[Required action 1] List every speaker name and timestamp that opens a turn in the interview transcript about outsourced sales leadership.
[Required action 2] Continue the interview transcript about outsourced VP of sales work, picking up after its final line.

Also, a lot of VP of sales are much more successful when there’s a repeatable model in place that they can come in and run. One of the things that we’re particularly good at is setting those things up so adding that more expensive VP sees more of a return on investment, because they’ll get up to speed quicker.

And of course, we can actually help with that selection process as well to make sure we get somebody who’s going to thrive at running that system.

So there is no end time, if the company is doing well and we’re helping them to grow. It’s a great partnership. And that really is normally to get people to that next stage.

Beau  13:35

So, your job really sounds like working yourself out of a job. And that could be work in three months, six months, could be a year. But ultimately, it’s you sitting down with the clients with the customer, and really determining when that has happened.

Dan  13:50

Yeah. Mindracer’s mission is to help 1000 companies add the next million dollars to their revenue by the end of 2025. So we definitely want to get in, add value, handover, get a great endorsement, and move on to lots of other projects where we can help more people. And that’s what we’re focused on.

We’re helping people and we’re getting them results quickly. We’re helping them understand and feel comfortable with that. And then moving on. And obviously we’re then an extended advisor to them whenever they need us to make sure that they get support whenever they need it.

Beau  14:25

Excellent point.

Give some examples of some of the actual work that a company would maybe expect from an outsourced VP of sales?

Some of the blocking and tackling you mentioned, you’re helping them hire setting up a team. But, what are some of the actual life, actionable items that you actually take on a daily basis of some of your clients?

Dan  14:46

So the first place is always to get a really good understanding of what they’ve actually done so far and what they’re doing right now.

It’s looking back at all of the things that they’ve done for marketing campaigns. What’s worked, what hasn’t worked right into things like web analytics and email performance.

Those sorts of things to see what’s generating leads for them and what works, being able to look at if there is something that we should be doing again,  what’s fallen off, or didn’t work. Then looking at other strategies that we’ve seen work across lots of different industries, bringing in ideas that can add a lot of value to that business at that time.

This year has been a big pivot time for everybody. We have an SMB focused SaaS client, that was doing all of their sales from trade shows, and partner referrals. What we’ve done is we’ve helped them to make their virtual sales process massively efficient. And they’ll triple their revenue this year.

They’re a seven year old company, an established business, that has been steadily trying to grow. Our engagement was to help with that. And even through COVID, we’ve helped them to double down on what they’re really good at.

And that’s coaching the salespeople, helping them exact a plan for headcount that they’re going to need, making the systems run as efficiently as they can, provide things like agendas for sales meetings, and making sure that the CRM is set up in a way that actually mirrors the sales process that should work for that business.

And then  making sure people are using it by having useful pipeline conversations that move deals along, rather than just the round robin.

Collection entries:
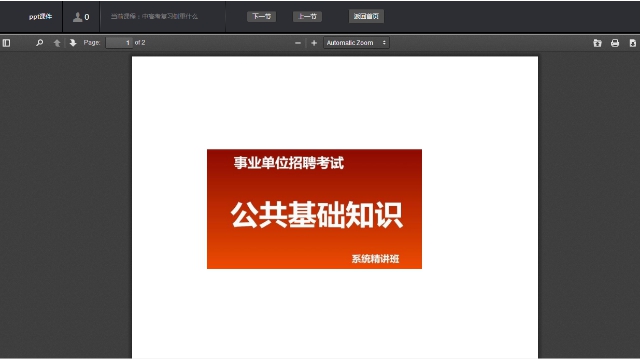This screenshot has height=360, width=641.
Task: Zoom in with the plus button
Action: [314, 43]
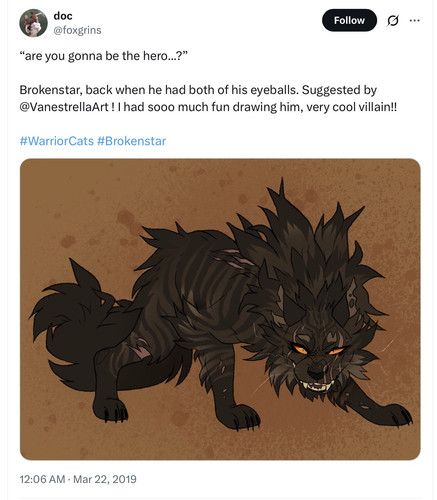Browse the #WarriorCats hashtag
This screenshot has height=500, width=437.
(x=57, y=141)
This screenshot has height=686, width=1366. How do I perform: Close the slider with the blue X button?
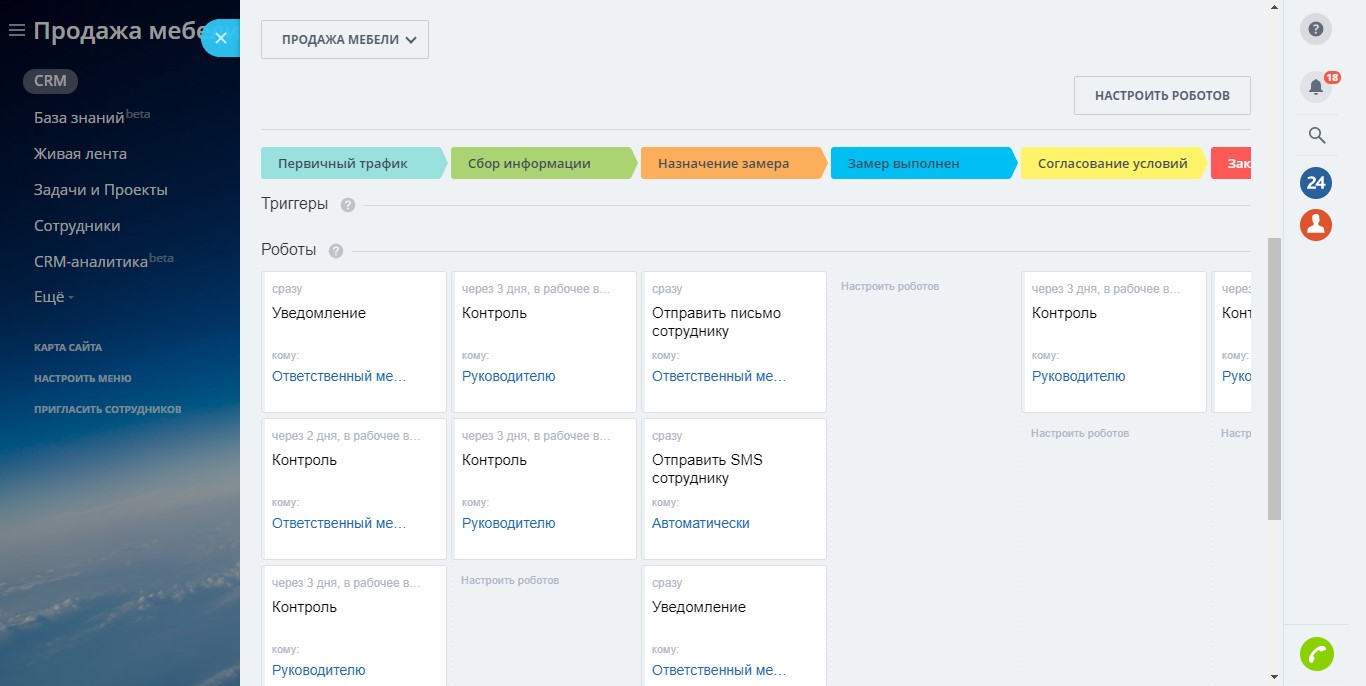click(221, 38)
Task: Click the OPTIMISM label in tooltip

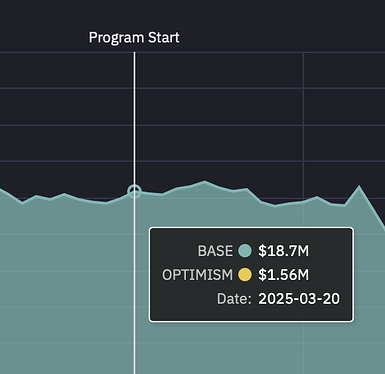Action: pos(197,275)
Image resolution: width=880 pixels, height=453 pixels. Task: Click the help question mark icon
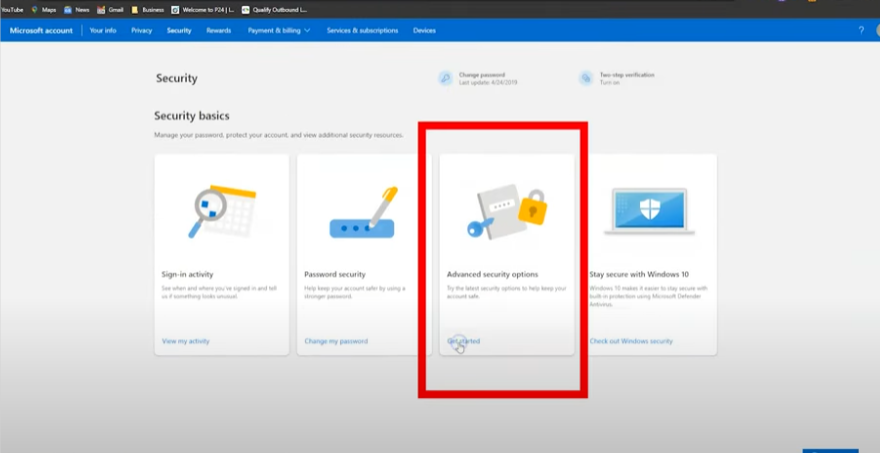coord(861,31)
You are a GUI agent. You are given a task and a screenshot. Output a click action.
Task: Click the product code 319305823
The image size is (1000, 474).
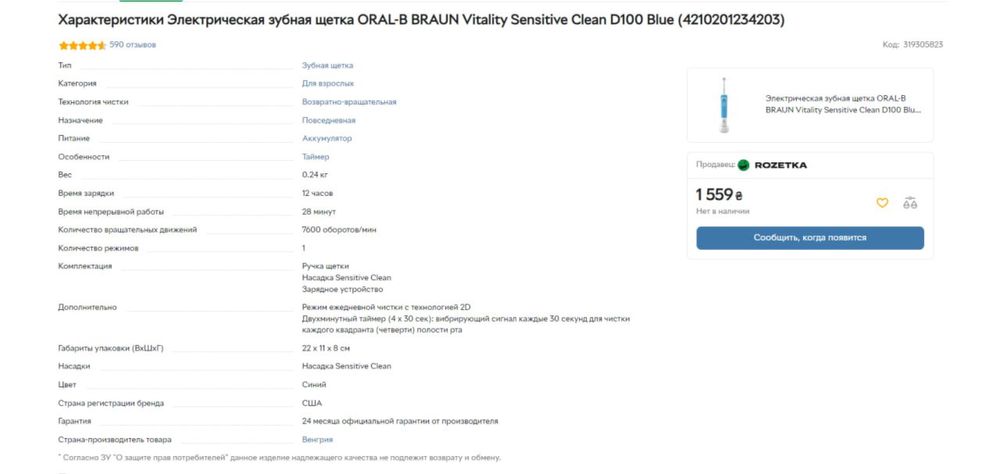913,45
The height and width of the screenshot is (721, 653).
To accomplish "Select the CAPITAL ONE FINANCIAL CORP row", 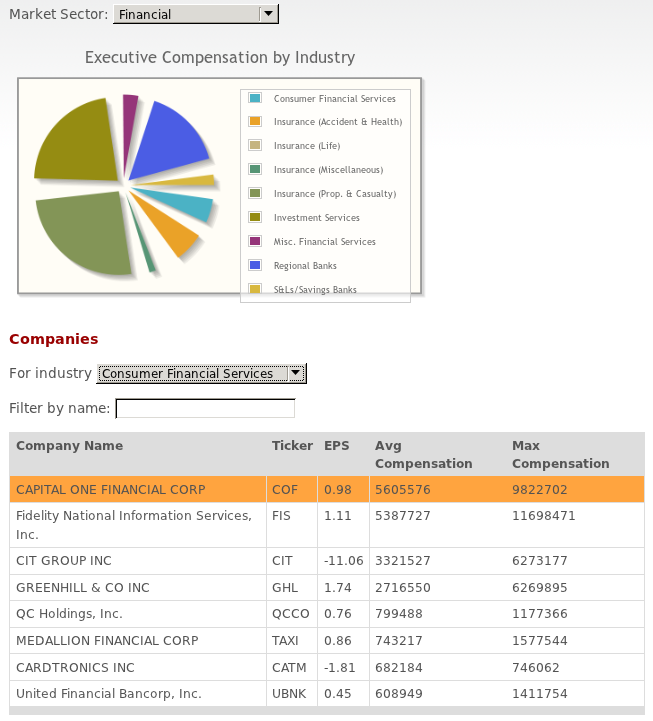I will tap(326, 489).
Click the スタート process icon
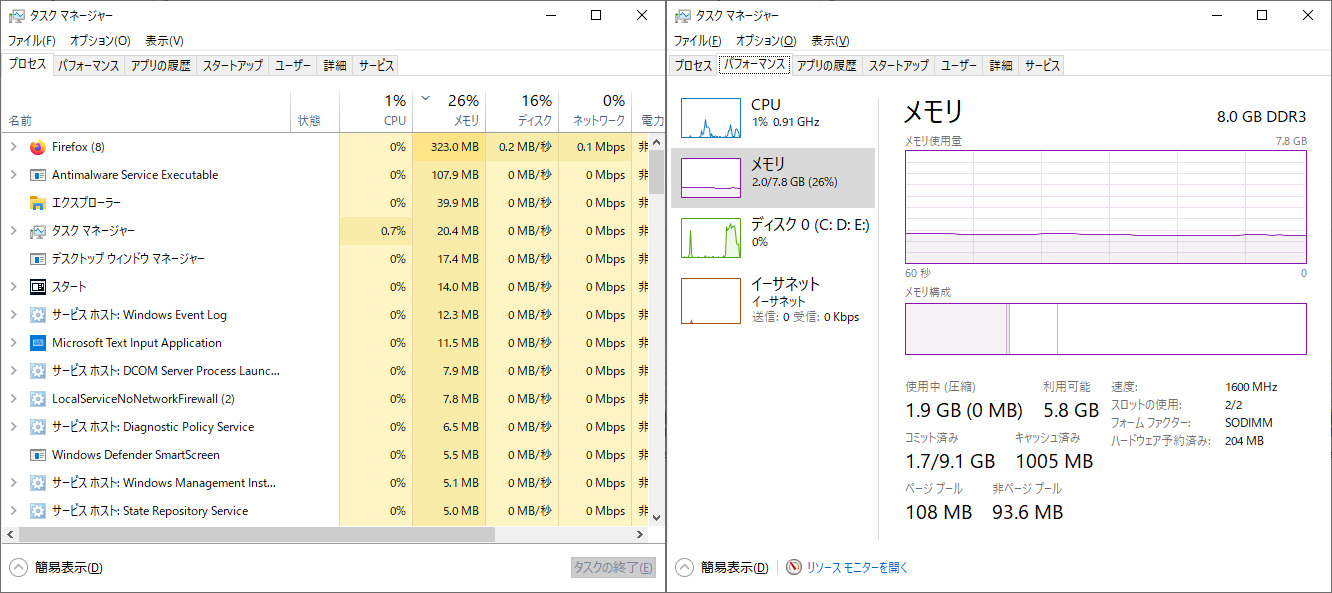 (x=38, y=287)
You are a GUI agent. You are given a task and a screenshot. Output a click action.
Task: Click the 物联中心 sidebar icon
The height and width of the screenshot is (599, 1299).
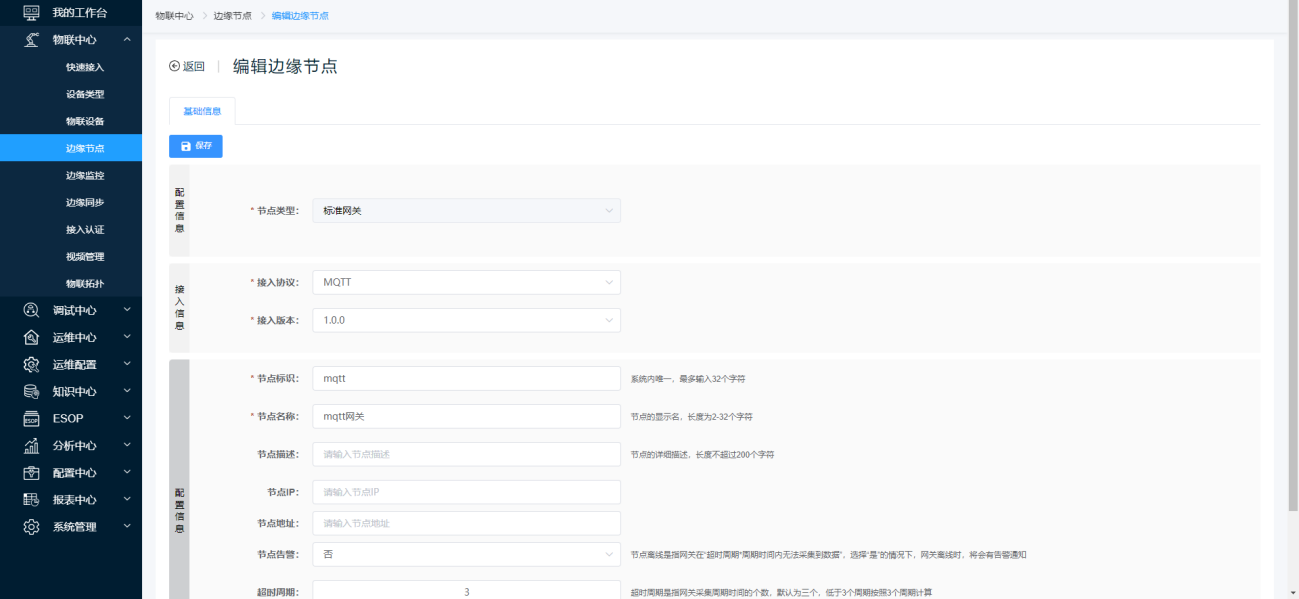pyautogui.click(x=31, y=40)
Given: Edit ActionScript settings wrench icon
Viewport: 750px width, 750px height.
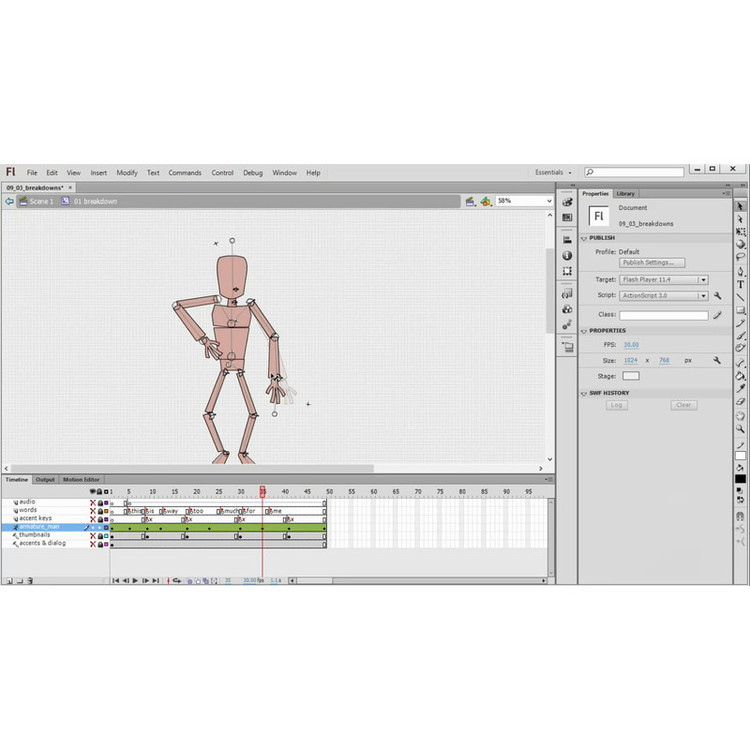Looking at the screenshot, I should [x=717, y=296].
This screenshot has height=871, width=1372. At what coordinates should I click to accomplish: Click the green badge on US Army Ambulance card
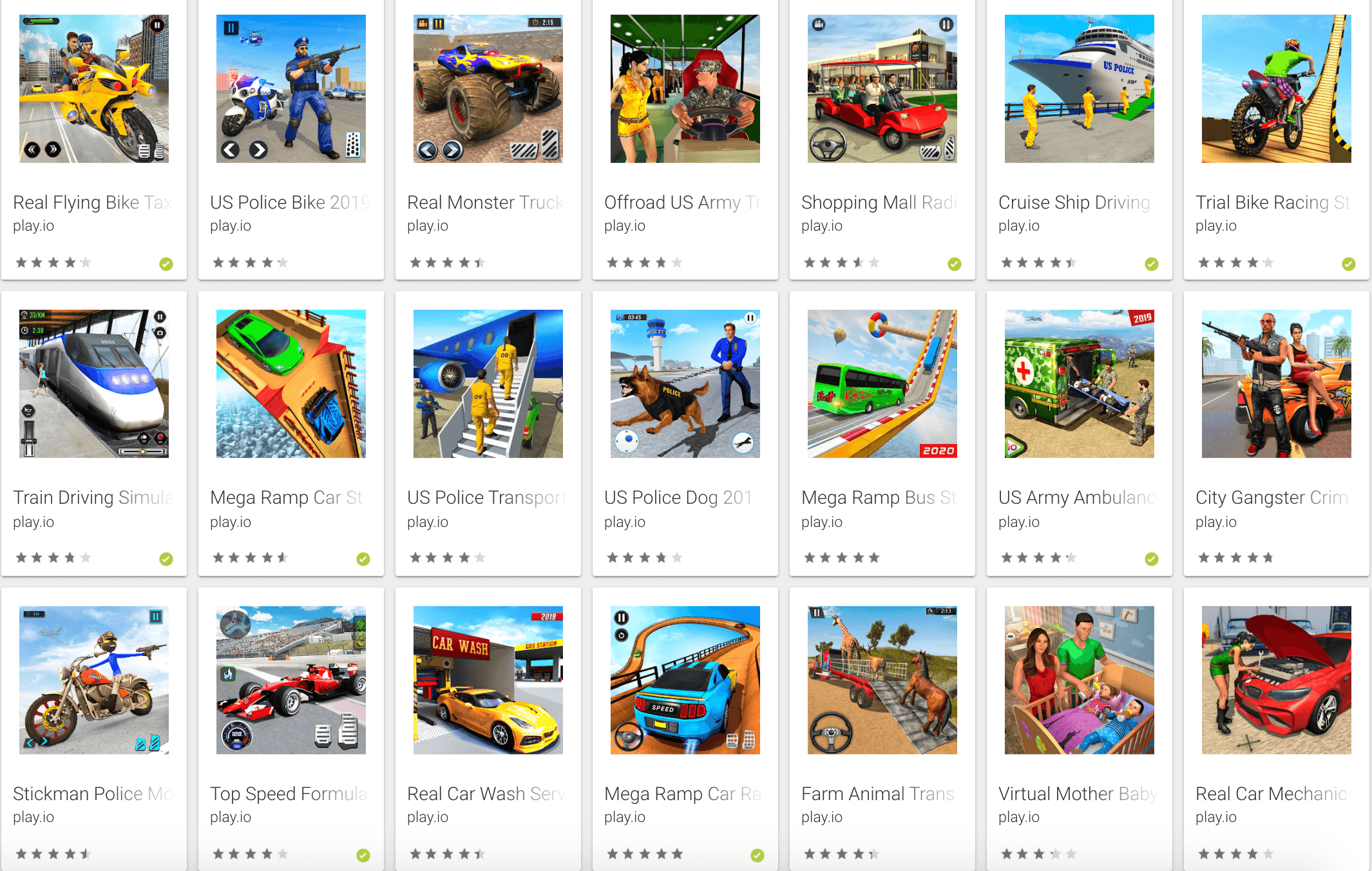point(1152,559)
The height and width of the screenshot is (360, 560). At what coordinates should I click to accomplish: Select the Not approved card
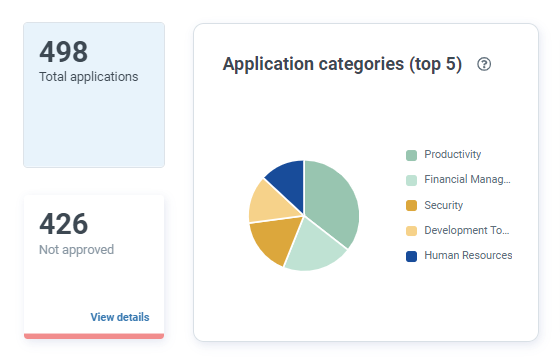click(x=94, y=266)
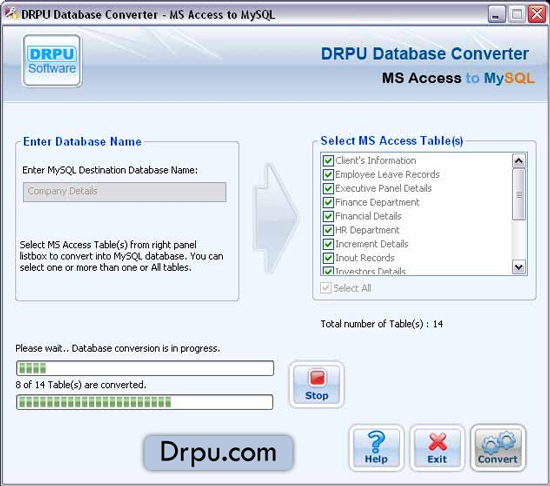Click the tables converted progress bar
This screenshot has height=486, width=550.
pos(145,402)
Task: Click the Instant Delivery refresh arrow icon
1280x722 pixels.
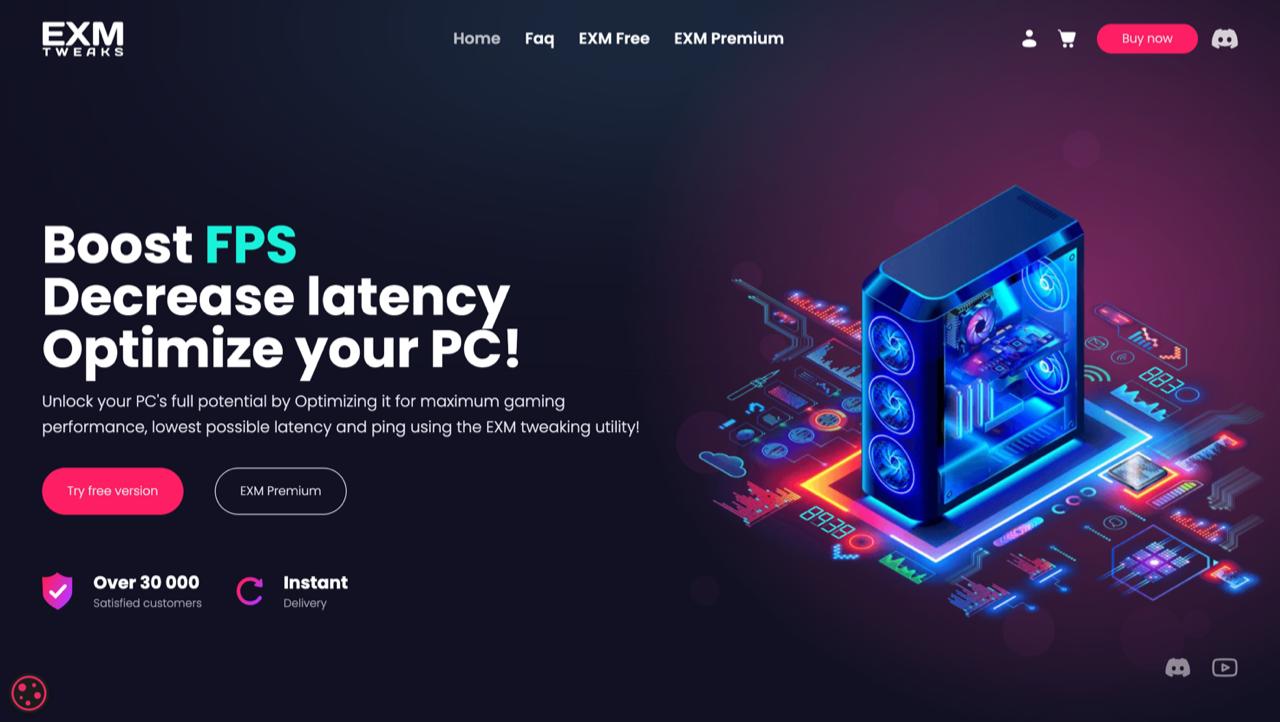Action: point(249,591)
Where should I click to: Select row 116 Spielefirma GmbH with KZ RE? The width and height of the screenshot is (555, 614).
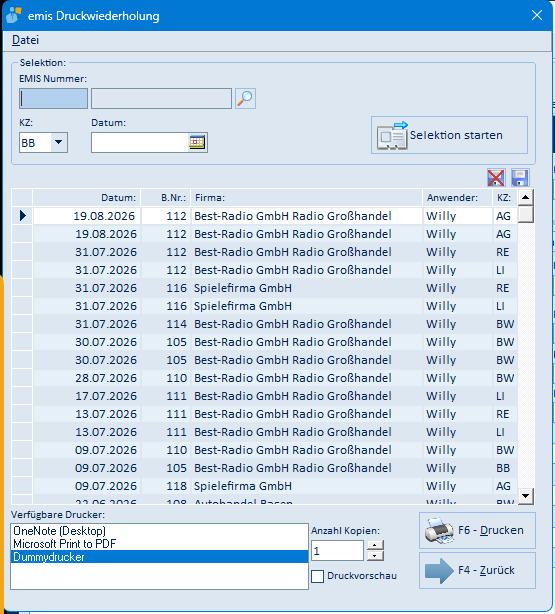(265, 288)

[Written reply 1]
- Beau 13:35
- Dan 13:50
- Beau 14:25
- Dan 14:46

[Written reply 2]
So strategy, support, brainstorming on what can happen next, and coaching the team and implementing.

The thing I haven’t mentioned yet is the access to resources. Making sure that these lean teams can get the people that they need to get things done. From content creation to marketing strategies to finding people to do parts of their sales process that they’ve never done before. Commonly adding in effective SDRs.

Beau  17:06

That’s a great point.

Access to talent, access to resources that maybe you have that the company doesn’t.

The way people were doing things before is no longer working in this COVID world, there’s so much noise. In my business in particular, I’ve had to learn how to resonate with companies differently.

You bring up a good point that companies can really leverage somebody with your expertise. during these times. Sitting back and reflecting thinking, what we did, we have a process that worked COVID happened, and now we’re lost.

And I think it’s a great catalyst for bringing somebody with your background to really help them look holistically at the business, what worked previously, what’s not working now, but maybe what can we do and pivot, so we can kind of change results in the future.

Dan  17:57

Yeah. It’s something that we very much enjoy, where we’ve been lucky to partner with people who recognize they needed to pivot, and were open to doing so in a way that enabled the process.

We certainly had an incredibly busy year with people bringing us in even closer than ever to be more because there’s been so much change going on. And the learnings around that have been really intense.

And we’ve been proud to deliver a lot of value, and the company is really growing in this period when others were not. But something like that creates this opportunity.

Businesses that are looking at partnerships and the channel can often have that reinvigorated by bringing in somebody who’s got outside eyes and looks at a lot of different businesses, and can recognize potential partnerships and synergies where they can actually work with each other’s clients and really add a lot of value.

That’s something else that we sort of build into. And that’s a good button to execute as a lot of revenue.

Beau  19:02

Absolutely.

I think companies should look at bringing in somebody like yourself as an opportunity. And so they should get excited about it and not necessarily think about it because they’re bringing somebody in because there’s an issue.

And I think there’s a paradigm shift, there’s a different way to look at it. Again I think somebody  thrives opportunity and that’s a great perspective to have.

Dan  19:23

It is. Like you mentioned before that trigger is quite often, “hey, we recognize now that we need some outside help.”

We recognize now that we don’t know this part, and we can use somebody who does. And then when we develop the relationship and we’re regularly in those weekly calls and brainstorming with the exact many more things come out because you begin to see how they think and you begin to see what they really want to do in the next couple of years.

And then we can just keep adding in more things that make sense, while keeping it doable. It’s easy to come up with 50 ideas, difficult to execute them.

It’s a case of making sure we prioritize the things that are going to work right now and keep on the “not now” list of the things that we’re going to do later.

That is how the relationships progress and how we build roadmaps together to build value as the business grows.

Beau  20:19

Awesome ways, Dan.

I really appreciate you taking the time today.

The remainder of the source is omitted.